Les archétypes dans Avatar ne sont pas tous de simples clichés, comme celui du « scientifique-Cassandre » ou « militaire bourrin » (mais foutrement savoureux !). Ils peuvent aussi - et on en a vu un exemple avec l’idée de l’Âme Universelle - renvoyer au sens que leur donnait Carl Gustav Jung (5). Celui de figures et schémas primitifs enracinés depuis l’aube de l’humanité dans l’inconscient collectif et qui trouveraient dans les mythes, comme dans les rêves, une surface de projection où s’animer pour finalement toujours reformuler la même histoire de l’Homme s’arrachant à l’enfance et rêvant d’immortalité. Le mouvement de retour qu’opère le film est aussi celui d’une « régression » vers ce type de schéma, et le parcours de Jake en est le meilleur exemple.


Là où George Lucas, en bon élève de Joseph Campbell, recourait (paraît-il) au désormais célèbre « voyage du héros » pour constituer la colonne vertébrale de son Star Wars, James Cameron, lui, tout en empruntant aussi probablement aux structures mise en évidences par Campbell, remonte encore plus loin dans la mémoire de l’humanité pour aller excaver le schéma de la « renaissance ». D’après Jung, celui-ci trouverait sa version la plus primitive dans l’image du soleil sombrant et naissant dans la mer : « tout ce qui vit, s’élève, comme le soleil, hors des eaux et s’y replonge à nouveau le soir. Né des sources, des fleuves, des mers, l’homme atteint en mourant les eaux du Styx pour entreprendre la traversée nocturne. Les eaux noires de la mort sont des eaux de la vie ; la mort avec son froid enlacement est le sein maternel, comme la mer qui engloutit le soleil mais le ré-enfante. La vie ne connait nulle mort ».


Derrière le phrasé quelques peu difficile de Jung se cache en fait l’idée d’une structure qui serait à la base de plus ou moins toutes les histoires où un héros dit « solaire » effectue une de ces « traversées nocturne » (maritime, sous-marine, forestière, dans une caverne, aux Enfers, dans l’espace, etc.). Une traversé au cours de laquelle il peut être « englouti » par un monstre ou alors séjourner dans quelque chose équivalant au ventre maternel (« le ventre de la baleine » selon la terminologie campbellienne) pour finalement renaître symboliquement. C’est par exemple la deuxième chance donnée à l’humanité après le Déluge auquel survit Noé protégé dans son Arche, ou la renaissance de Pinocchio sous la forme d’un vrai petit garçon après son passage dans ledit ventre de la baleine. C’est aussi le « réassemblage » d’Osiris après avoir été jeté dans une boite sur le Nil, ou le retour de Gandalf après être passé « par le feu et l’eau » au plus profond de la Moria chez Tolkien. C’est encore la renaissance de l’Homme à un nouveau stade de son évolution après son passage à travers la porte des étoiles dans 2001 : l’odyssée de l’espace, ou les voyages vers l’oku des personnages de Miyazaki. Et enfin, bien sûr, ce sont la « descente aux enfers » de Ripley dans le premier climax d’Aliens et les résurrections de Lyndsay et Bud dans Abyss.

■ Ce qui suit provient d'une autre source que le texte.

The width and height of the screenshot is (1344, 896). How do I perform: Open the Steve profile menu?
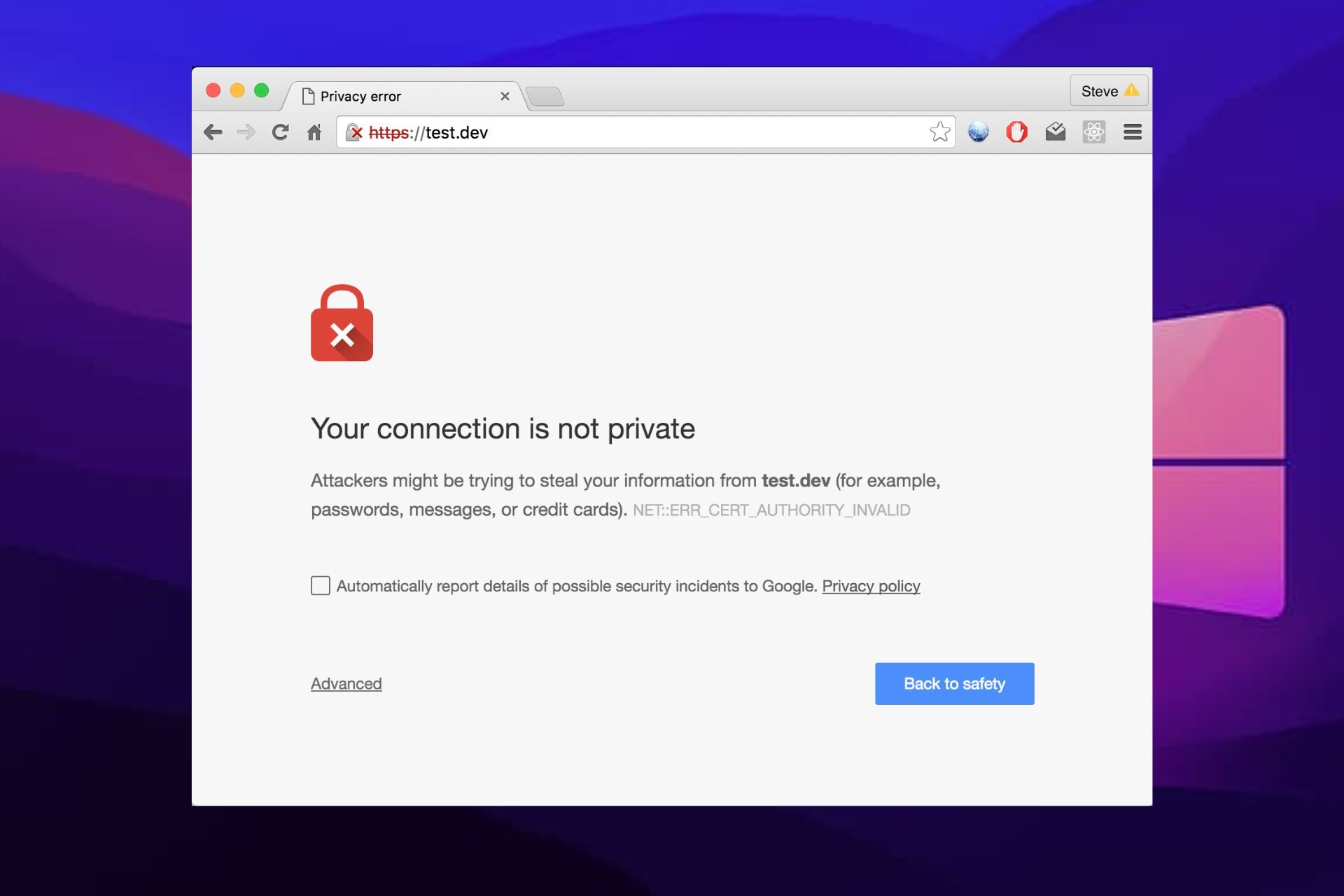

Dans le cas de Jake, cette « traversée nocturne » est d’abord celle de l’espace depuis la Terre jusqu’à Pandora, dont le but est de donner une nouvelle chance à l’humanité (cf.la transition entre le visage de son frère brulant dans un four crématoire et le sien, enrobé d’un bleu céleste). Mais il s’agit aussi de chacun des transferts de son esprit depuis son corps vers celui de son avatar : à chaque fois une petite mort et une petite renaissance en prélude à celle définitive qui clôt le film. D’ailleurs, comme les cocons à cryo-sommeil de la navette, les caissons d’avatar évoquent le « cercueil » du frère de Jake dont l’incinération, elle aussi, annonce le passage obligé par la mort. Car pour renaître, il faut d’abord mourir, comme le résume très (trop ?) clairement l’intéressé : « une vie s’achève, une autre commence ». Tout au long de son parcours, le personnage se voit donc confronté à des figures symboliques de la mort voulant l’ « engloutir ». La première, lors de son inaugurale « expédition Rambo » en forêt, est le « Thanator » devant lequel, n’étant pas encore prêt, il fuit. Viennent par la suite toute une série de créatures, pseudo-hyènes et autres « ikrans », que cette fois il affronte jusqu’à finir par se confronter à l’ultime incarnation de la faucheuse (le « grand Toruk, la dernière ombre ») qu’il parvient finalement à dompter ; un acte faisant symboliquement de lui le maître le la mort. Seulement alors, peut-il revenir de sa propre mort, cette fois réelle, après être passé devant Eywa qui peut-être aura pesé son âme avant de le ré-enfanter.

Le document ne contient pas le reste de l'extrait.